LangChain provides Terraform modules specifically for Azure to help provision infrastructure for LangSmith. These modules can quickly set up AKS clusters, Azure Database for PostgreSQL, Azure Managed Redis, Blob Storage, and networking resources.View the Azure Terraform modules for documentation and examples.

Reference architecture

LangSmith on Azure uses managed services to provide a scalable, secure, and resilient platform. The following architecture applies to both self-hosted and hybrid deployments: Architecture diagram showing Azure relations to LangSmith services
  • Client interfaces: Users interact with LangSmith via a web browser or the LangChain SDK. All traffic terminates at an Azure Load Balancer and is routed to the frontend (NGINX) within the AKS cluster. API requests from SDKs are authenticated with API keys, while browser sessions use bearer tokens.
  • Application services: The frontend routes requests to the backend, platform backend, playground and queue workers. These services run as Kubernetes deployments. The ACE backend executes code safely in an isolated sandbox.
  • Storage services: The platform requires persistent storage for traces, metadata and caching. On Azure the recommended services are:
    • Azure Database for PostgreSQL (Flexible Server) for transactional data (e.g., runs, projects). Azure’s high-availability options provision a standby replica in another zone; data is synchronously committed to both primary and standby servers.
    • Azure Managed Redis for queues and caching. Best practices include storing small values and breaking large objects into multiple keys, using pipelining to maximize throughput and ensuring the client and server reside in the same region.
    • ClickHouse for high-volume analytics of traces. Deploy a ClickHouse cluster on AKS using the open-source operator. Ensure replication across availability zones for durability.
    • Azure Blob Storage for large artifacts. Use redundant storage configurations such as read-access geo-redundant (RA-GRS) or geo-zone-redundant (RA-GZRS) storage and design applications to read from the secondary region during an outage.

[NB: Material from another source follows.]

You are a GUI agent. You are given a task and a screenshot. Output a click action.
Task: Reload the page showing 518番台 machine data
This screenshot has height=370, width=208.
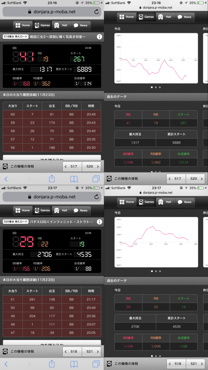[97, 12]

LangSmith self-hosted models

You can host LangSmith on Azure using any of the three self-hosted models:
  • LangSmith Observability and Evaluation: Deploy the UI and API services (frontend, backend, platform backend, playground, queue workers, and ACE). Use external Azure managed services for PostgreSQL, Redis, and blob storage.
  • Full LangSmith Platform Observability, Evaluation, and Agent Deployment: In addition to the application services, run the Agent Server control plane and data plane in your AKS cluster. The control plane is installed via Helm; the data plane consists of Agent Server pods.
  • Standalone Agent Server: Deploy one or a few Agent Servers on AKS or Docker with external PostgreSQL and Redis. Use optional integration with the LangSmith UI for tracing. This model offers maximum flexibility and suits microservice architectures.
  • Hybrid: Run your data plane (Agent Servers and backing services) on Azure infrastructure while using LangChain’s managed control plane for the UI and APIs. The data plane uses the same Azure services (AKS, Azure Database for PostgreSQL, Azure Managed Redis) as the self-hosted models.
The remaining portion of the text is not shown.